Rupanya sudah mulai kumat lagi badungnya lelaki ini.

"Aku serius, Al." Embun melotot sebal.

"Aku juga serius, Mbun sayang. Aku mau kuliah, dan mulai nabung, juga merencanakan masa depan kita. Waktu berjalan cepat. Dalam sekedip mata, tiba-tiba sudah satu tahun, dua tahun. Kalau nggak dipikirkan dari sekarang, kita bakal ketinggalan. Tergerus oleh putaran masa. Tersingkir oleh arus jaman."

Pria itu mengoceh sambil bergaya ala orang berdeklamasi puisi.

"Kamu kesambet jin di kawah putih tadi ya?"

Embun terkekeh melihat gaya tengil Al.

"Aku serius kok, Mbun. Aku nggak mau kecewain kamu. Aku mau kuliah memperdalam ilmu masak memasak. Pengen bisa jadi chef handal, lalu kita buka guesthouse dan cafe nantinya. Kita kelola sendiri, berdua. Aku mau kita bahagia, walau mungkin nggak bergelimang harta. Tapi kita tidak akan kekurangan." Kali ini Al mengucapkan semua itu dengan gaya dan mimik muka serius.

"Amin. Semoga jin baik yang merasukimu hari ini nggak pergi-pergi deh," jawab Embun.

Al tersenyum dan melanjutkan makan.

Embun menatap lekat sosok Al di hadapannya. Pria tampan, yang dulu sangat badung, sepertinya sekarang sudah jadi dewasa. Ternyata cinta memang mampu mendewasakan seseorang.

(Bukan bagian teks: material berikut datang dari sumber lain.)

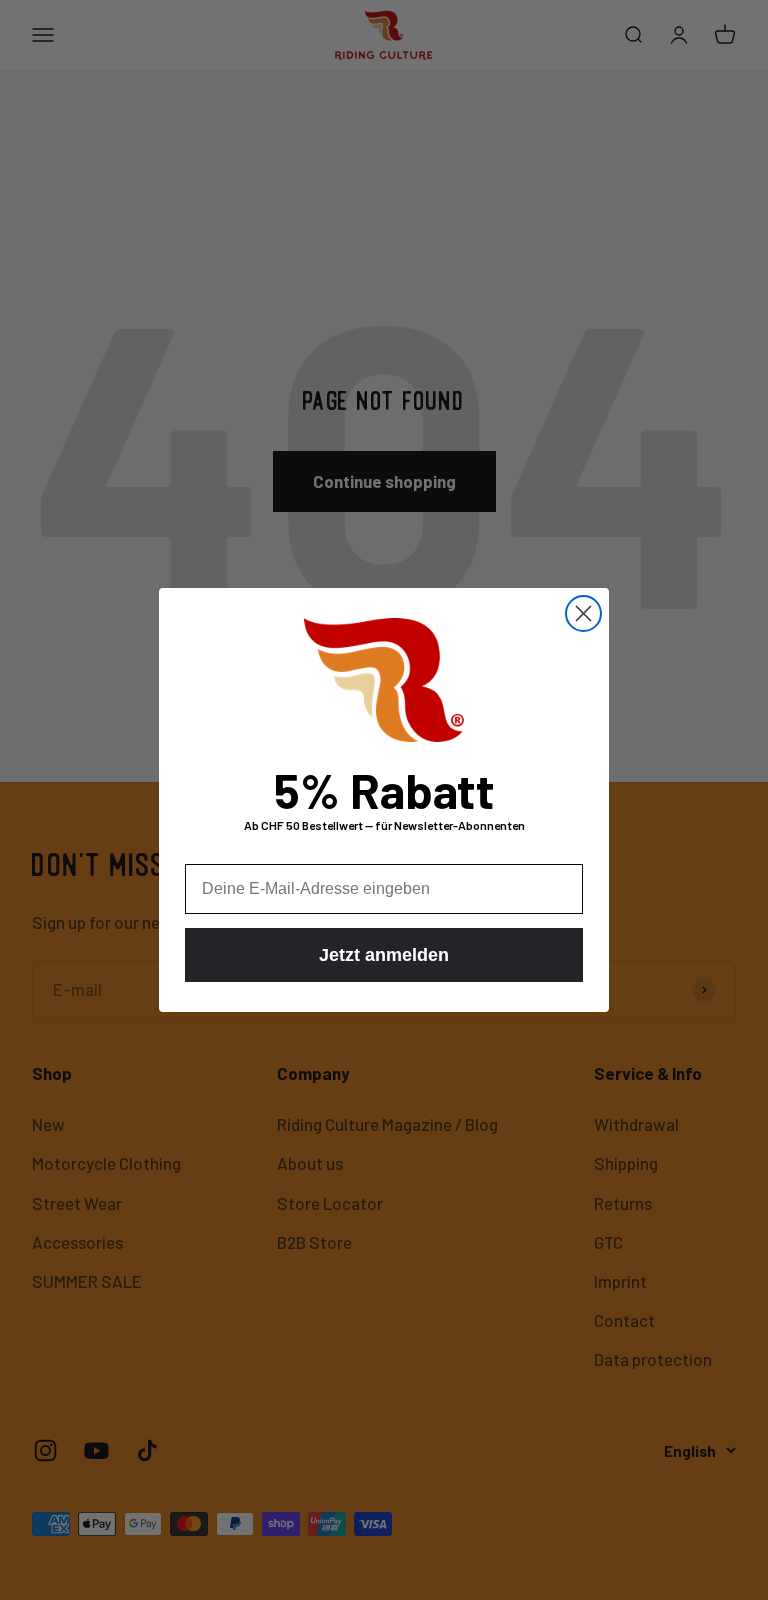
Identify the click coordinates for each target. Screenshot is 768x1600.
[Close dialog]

Lengkap sudah kesempurnaanmu sebagai seorang pria, pikir Embun.

Seperti ini rasanya bersama kekasih. Semilir angin dingin yang memagut sekujur kulit, tak mampu menepis rasa hangat di dalam diri. Kehangatan cinta yang kini sedang memeluk mereka berdua.

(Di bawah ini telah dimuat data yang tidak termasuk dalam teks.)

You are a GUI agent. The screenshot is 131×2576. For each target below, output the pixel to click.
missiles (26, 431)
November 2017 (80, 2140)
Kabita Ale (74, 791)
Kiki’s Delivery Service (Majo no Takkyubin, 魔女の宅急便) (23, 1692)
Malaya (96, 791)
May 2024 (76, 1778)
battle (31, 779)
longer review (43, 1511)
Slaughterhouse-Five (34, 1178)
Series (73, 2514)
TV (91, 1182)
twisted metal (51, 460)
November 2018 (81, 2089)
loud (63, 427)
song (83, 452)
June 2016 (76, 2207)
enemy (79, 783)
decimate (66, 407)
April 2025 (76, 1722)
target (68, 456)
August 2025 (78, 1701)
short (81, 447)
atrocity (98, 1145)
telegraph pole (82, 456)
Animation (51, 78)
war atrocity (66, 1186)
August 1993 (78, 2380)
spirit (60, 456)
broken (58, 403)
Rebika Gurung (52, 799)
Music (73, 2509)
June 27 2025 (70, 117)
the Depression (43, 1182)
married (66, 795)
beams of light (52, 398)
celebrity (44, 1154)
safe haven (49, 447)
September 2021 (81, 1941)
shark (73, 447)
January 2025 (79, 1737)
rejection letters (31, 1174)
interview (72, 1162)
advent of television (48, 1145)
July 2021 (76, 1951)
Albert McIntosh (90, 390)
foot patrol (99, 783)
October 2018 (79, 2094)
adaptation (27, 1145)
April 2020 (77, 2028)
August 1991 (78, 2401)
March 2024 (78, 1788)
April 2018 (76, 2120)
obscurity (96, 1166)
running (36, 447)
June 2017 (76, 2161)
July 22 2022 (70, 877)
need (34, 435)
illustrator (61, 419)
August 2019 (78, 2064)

Rengkuh aku selamanya, dalam dekapmu cinta. Kalau memang harus jatuh ... cinta, ijinkan aku jatuh sejatuh-jatuhnya. Untuk bisa mencintamu sedalam-dalamnya.

Aku tak lagi takut untuk terluka. Terluka karena mencinta dan dicinta. Kuambil resiko itu, asalkan denganmu, selagi bisa bersamamu. Karena melepasmu, tak hanya akan melukaiku, tapi meleburkanku. Hancur tak lagi bersisa.

Kenapa aku belum bisa merasakan cinta sedikit pun pada pria ini? Dia sudah terlampau sempurna untuk gadis sepertiku. Tuhan, ijinkan aku mencintanya. Berikan rasa itu padaku. Aku mohon kali ini. Bukankah jodoh datang karena meminta dan diminta? Kini aku meminta pada-Mu, Yaa Rabb-ku. Karena dia pun telah memintaku.